News In Brief

Braden Kelner Mar 29, 2015

Braille-teaching technology wins prize

A device developed within the Robotics Institute won $20,000 as the winner of the 2014 Louis Braille Touch of Genius Prize for Innovation.

The device teaches students how to write Braille with a slate and stylus, according to a university press release. It was developed by research group TechBridgeWorld. Students began working on the device, called the Braille Writing Tutor, in 2006. It has been tested in such countries as Bangladesh, India, and Tanzania.

The device has the potential to service areas of the world where Braille typewriters are not easily accessible.

The hardware specifications and software can be downloaded online for others wishing to build similar devices, according to the release.

Members of TechBridgeWorld also developed a version of the device that relies on batteries for areas that do not have access to reliable power sources.

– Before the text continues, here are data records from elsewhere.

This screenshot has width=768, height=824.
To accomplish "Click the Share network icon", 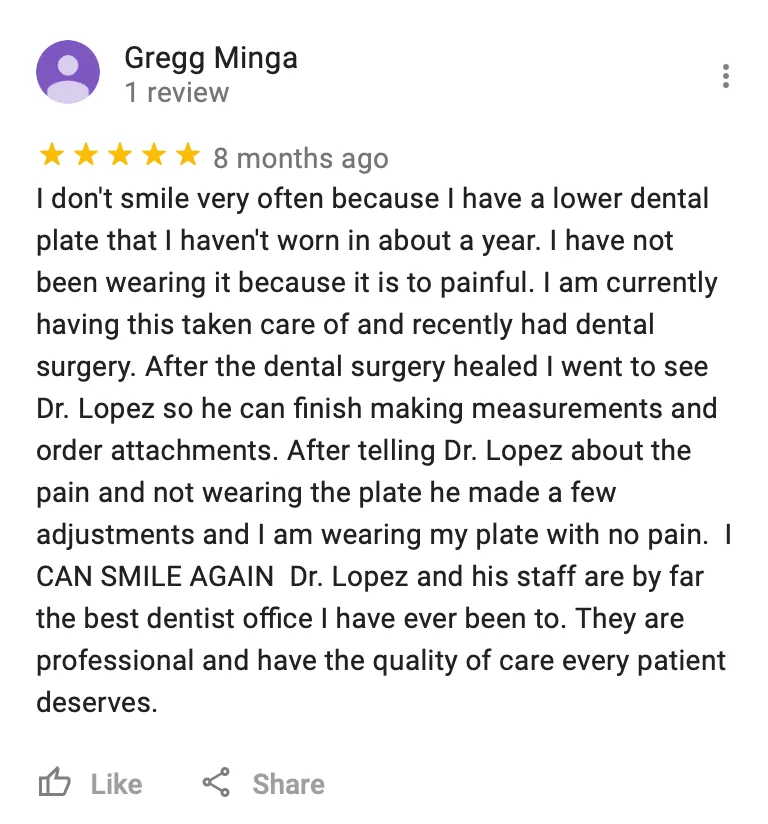I will click(216, 782).
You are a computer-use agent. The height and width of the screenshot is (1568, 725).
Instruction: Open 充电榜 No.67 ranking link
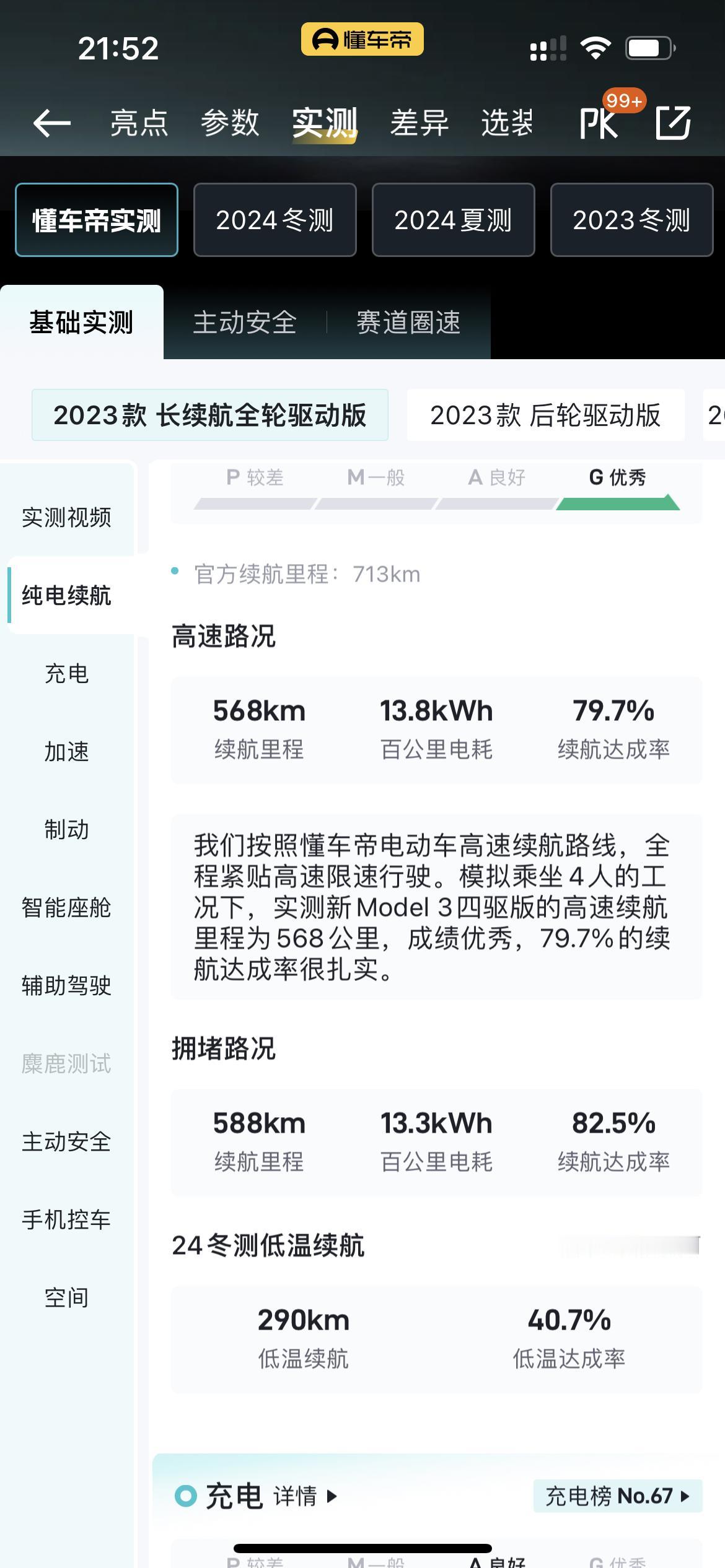618,1496
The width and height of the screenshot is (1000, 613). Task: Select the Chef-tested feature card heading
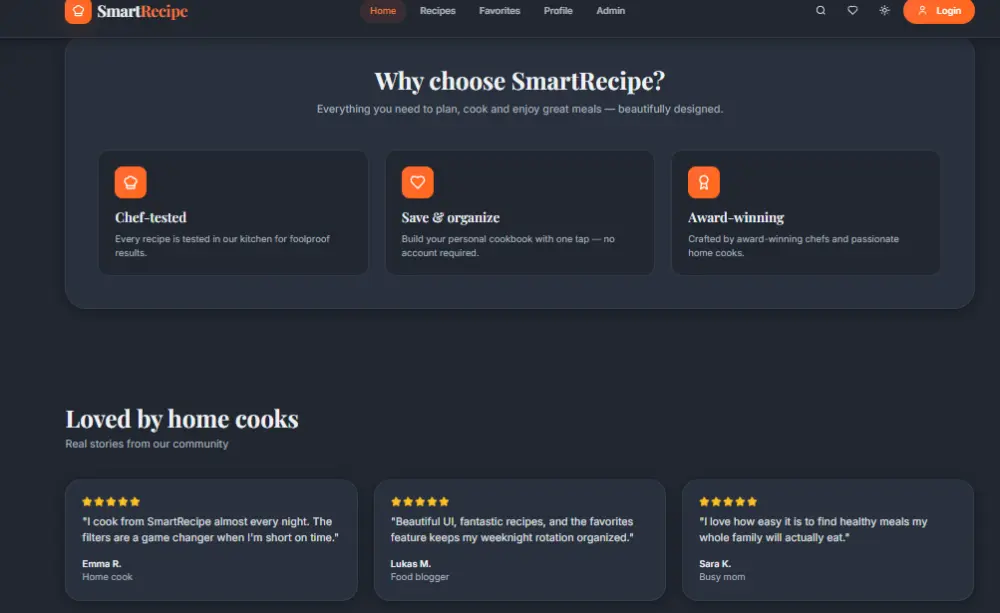pyautogui.click(x=151, y=218)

“The Braille Writing Tutor has been one of our most successful projects to date,” said M. Bernardine Dias, director and founder of TechBridgeWorld, in the release. “We’ve seen the profound impact it has on blind and visually impaired students and their teachers in communities where we have been fortunate to test the tutor.”

Dias is also an associate research professor of robotics.

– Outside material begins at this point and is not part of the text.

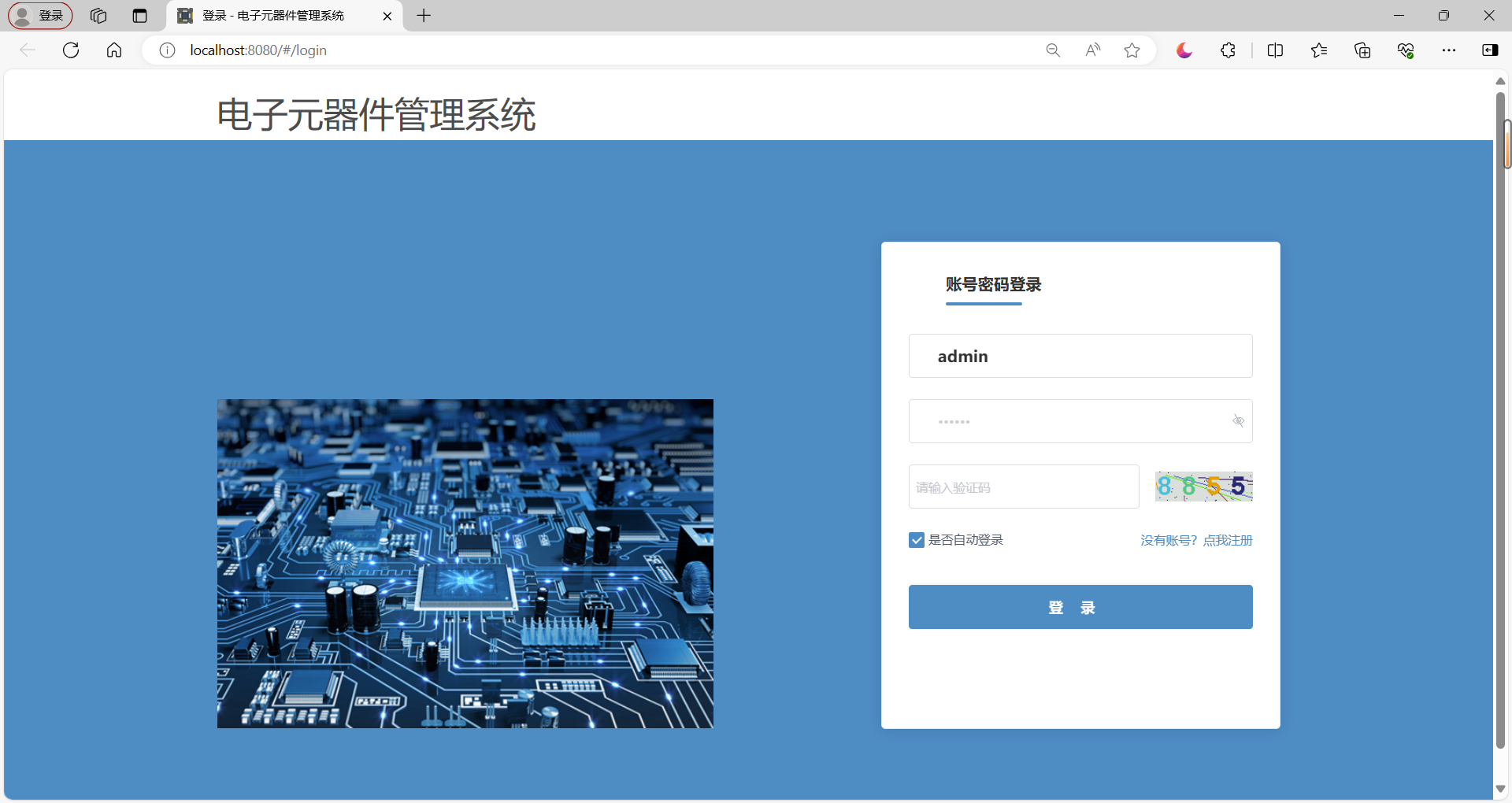The height and width of the screenshot is (803, 1512).
Task: Click the 没有账号？点我注册 link
Action: click(x=1195, y=540)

TechBridgeWorld’s mission includes implementing technology to meet development needs across the globe. The group aims to leverage relationships with others in developing areas to understand technology’s global influence. The group lists two main principles on its website: “sharing expertise to create innovative and locally suitable solutions, and empowerment of indigenous populations to create sustainable solutions.”

Former post-doc visits British Parliament to present research

Euan Wielewski is a former post-doctoral research associate at Carnegie Mellon. He worked with professor of physics Robert Suter and professor of materials science and engineering Marc De Graef on research regarding X-ray and electron diffraction, according to his LinkedIn profile.

Now he is a faculty member at the University of Glasgow and one of 210 researchers who presented to the British Parliament for a poster competition hosted by SET for Britain. SET for Britain aims to promote the country’s “early-stage and early-career research scientists, engineers, technologists, and mathematicians,” according to its website.

“This annual competition is an important date in the parliamentary calendar because it gives [members of Parliament] an opportunity to speak to a wide range of the country’s best young researchers,” said Andrew Miller, chairman of the Parliamentary and Scientific Committee in a university press release.

Wielewski presented research from his time at Carnegie Mellon, as well as from his time at Cornell University. Wielewski’s research focused on determining the reliability of certain materials used to make jet engine parts.

“Presenting our research at the House of Parliament was a real honor and a great experience,” said Wielewski in the release. “It’s rare that early career researchers get the opportunity to talk to politicians about their work.”